▶ [What to work on]: Transcribe the entries that follow, word for word.
━━━ Material to process
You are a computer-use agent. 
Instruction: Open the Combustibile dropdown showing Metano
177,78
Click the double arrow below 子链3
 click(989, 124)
━━━━━━
▶ [Task output]:
You are a computer-use agent. 
Instruction: Open the Combustibile dropdown showing Metano
177,78
Click the double arrow below 子链3
 click(989, 124)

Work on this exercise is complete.